A little sun came through the clouds on Equal Pay Day this year. Smack in the middle of the most unequal state, the Louisiana State Senate passed new legislation aimed at closing gender pay gap.
If you’re going to tackle the pay gap between men and women, Louisiana is a darn good place to start. Nationally, the average woman makes 79 cents for each dollar that a man earns (which is bad enough); but in Louisiana it’s 65 cents. Even worse, for African American women it’s 48 cents. Over 200,000 African American women in that state are making median wages of $26,400, compared to white men’s median wages of $54,772—a gap of $28,372.
“It's utterly ridiculous that in 2016 women still face inequality in pay when performing the same job at the same level,” notes Darilyn Turner, an African American woman serving as executive director of the Zion Travelers Cooperation Center while raising two daughters in the bayou region south of New Orleans. “Women have to work twice as hard to prove our worth, but the paycheck doesn't reflect the hard work and dedication. My daughters and I are deeply concerned about this. So we advocate for equality, and hope that the future will afford them the opportunity for an even playing field in the job market. In the words of my daughter ‘I can do a job just as good as any man, if not better. Just let them try going up against this S I wear on my chest.’”

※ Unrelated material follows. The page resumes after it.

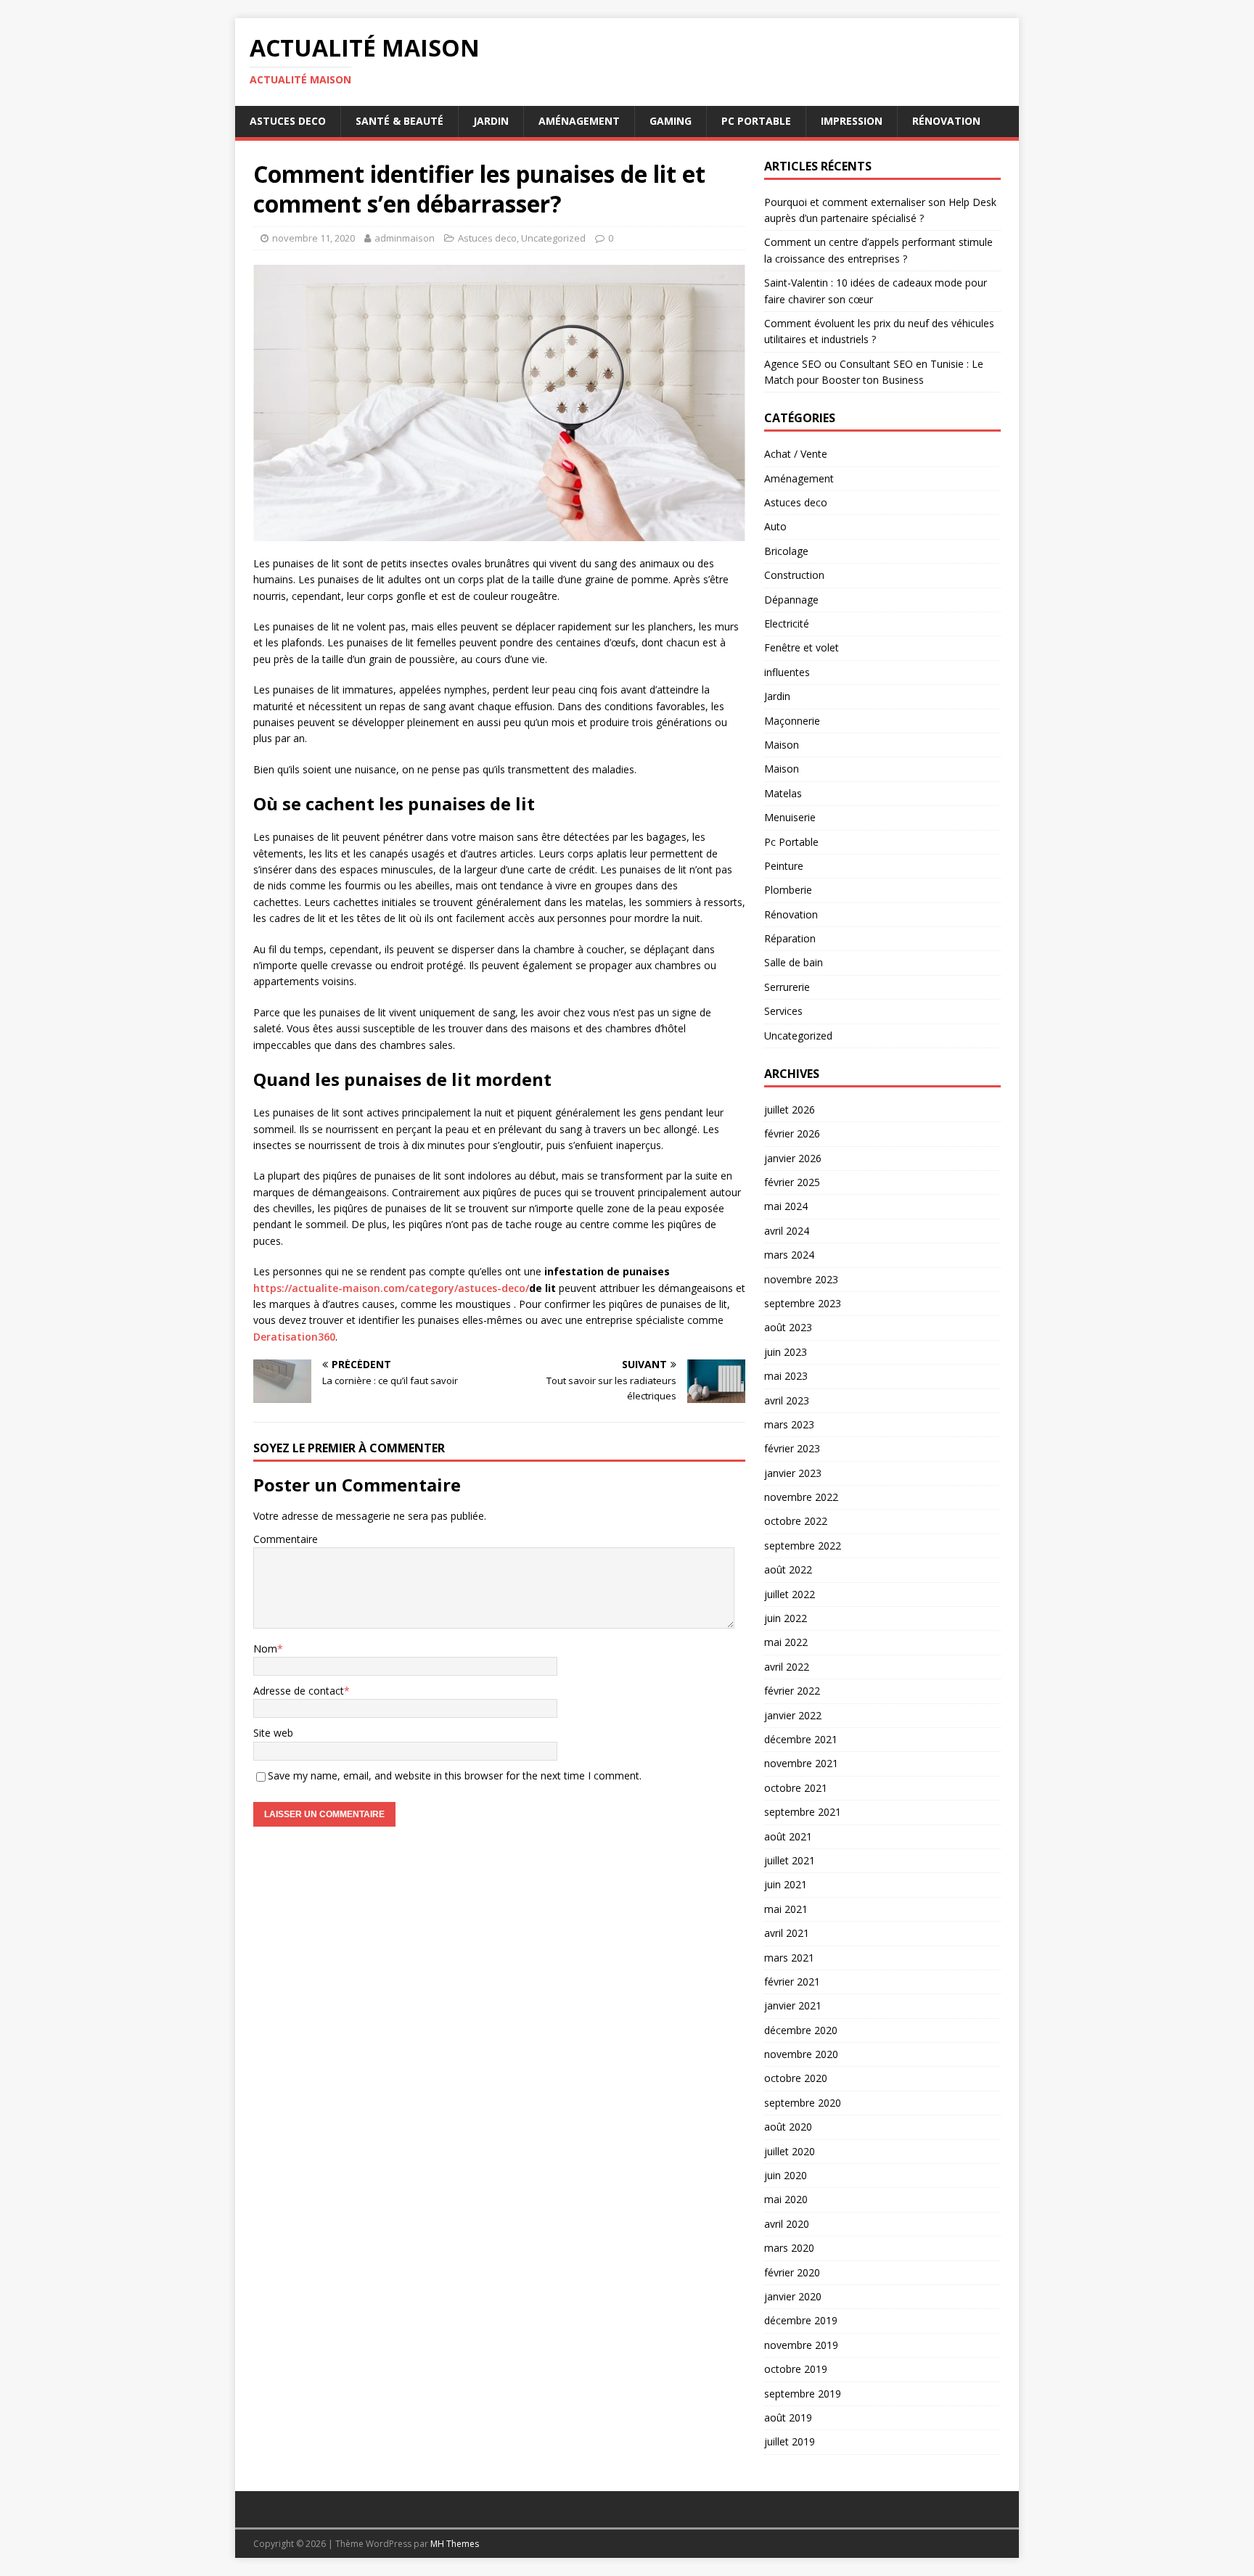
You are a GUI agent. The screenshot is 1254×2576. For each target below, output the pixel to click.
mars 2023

With support from the administration of Louisiana's newly elected Governor John Bel Edwards, on April 12 (Equal Pay Day itself) the state Senate passed legislation aimed at closing Louisiana's gender pay gap by the fairly wide margin of 28-10. Sen. JP Morrell, D-New Orleans, introduced the bill, and spoke to it on Tuesday.

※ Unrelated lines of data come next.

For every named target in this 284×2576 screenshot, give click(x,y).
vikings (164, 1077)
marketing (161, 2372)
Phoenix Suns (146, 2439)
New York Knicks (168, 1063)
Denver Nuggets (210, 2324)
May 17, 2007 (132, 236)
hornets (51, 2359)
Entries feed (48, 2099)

“I have a daughter, and it bothers me no end that she’s growing up in the state that has the worst pay in the country for women,” said Telley Madina, Senior Gulf Coast Policy Advisor for Oxfam America in New Orleans. “What’s more, she’s African American, and I worry about her future. In this state, we pay $675 million a year to keep people in prison, most of them African American men. You know that that means there are a lot of African American women heading families, and supporting them on these miniscule wages. It makes no sense.” In New Orleans, one in 14 African American men is behind bars.

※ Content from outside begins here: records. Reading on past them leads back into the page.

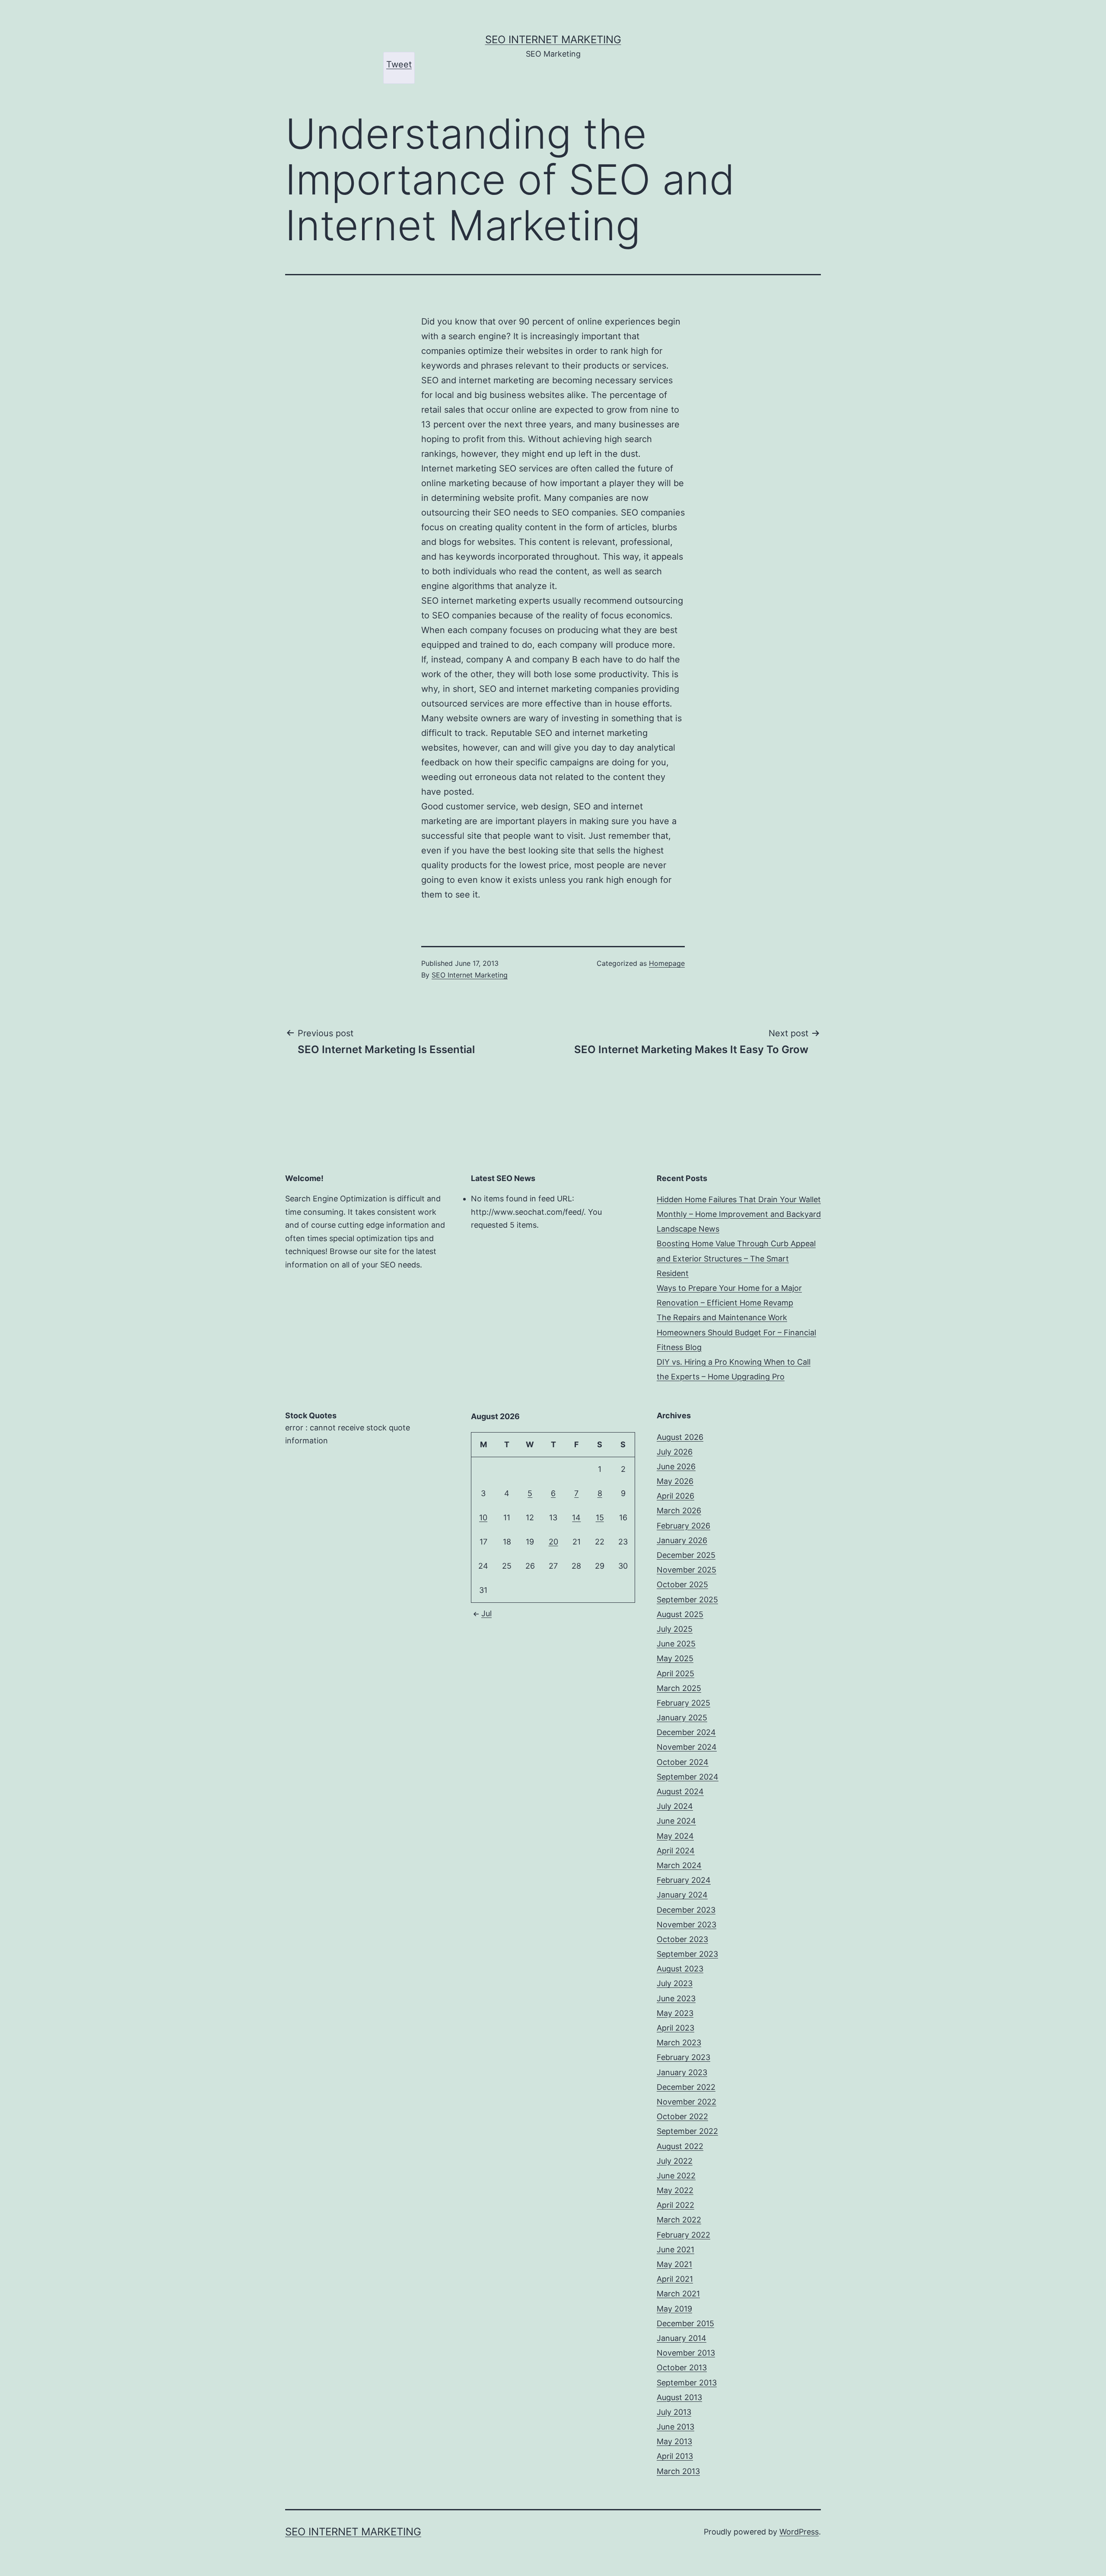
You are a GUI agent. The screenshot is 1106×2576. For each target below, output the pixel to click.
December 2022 (686, 2087)
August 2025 (680, 1614)
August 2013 (679, 2397)
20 (553, 1541)
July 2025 (675, 1628)
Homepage (667, 963)
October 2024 (683, 1762)
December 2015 (685, 2323)
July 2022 (675, 2160)
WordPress (799, 2531)
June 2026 (676, 1466)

“This bill gives women a chance, and could make a real difference to African American families across the state,” said Madina.
Senate Bill 254 will aim to require private employers and local governments to pay men and women the same wage for the same work. This type of protection was already put in place for state employees in 2013, when the Louisiana Legislature passed a narrower equal pay bill.
The bill faced scrutiny in the Senate, and was amended so a court could only award up to three years of backpay if a gender pay gap was found; and it would only apply to businesses with at least 50 employees.
It heads next to the Louisiana House.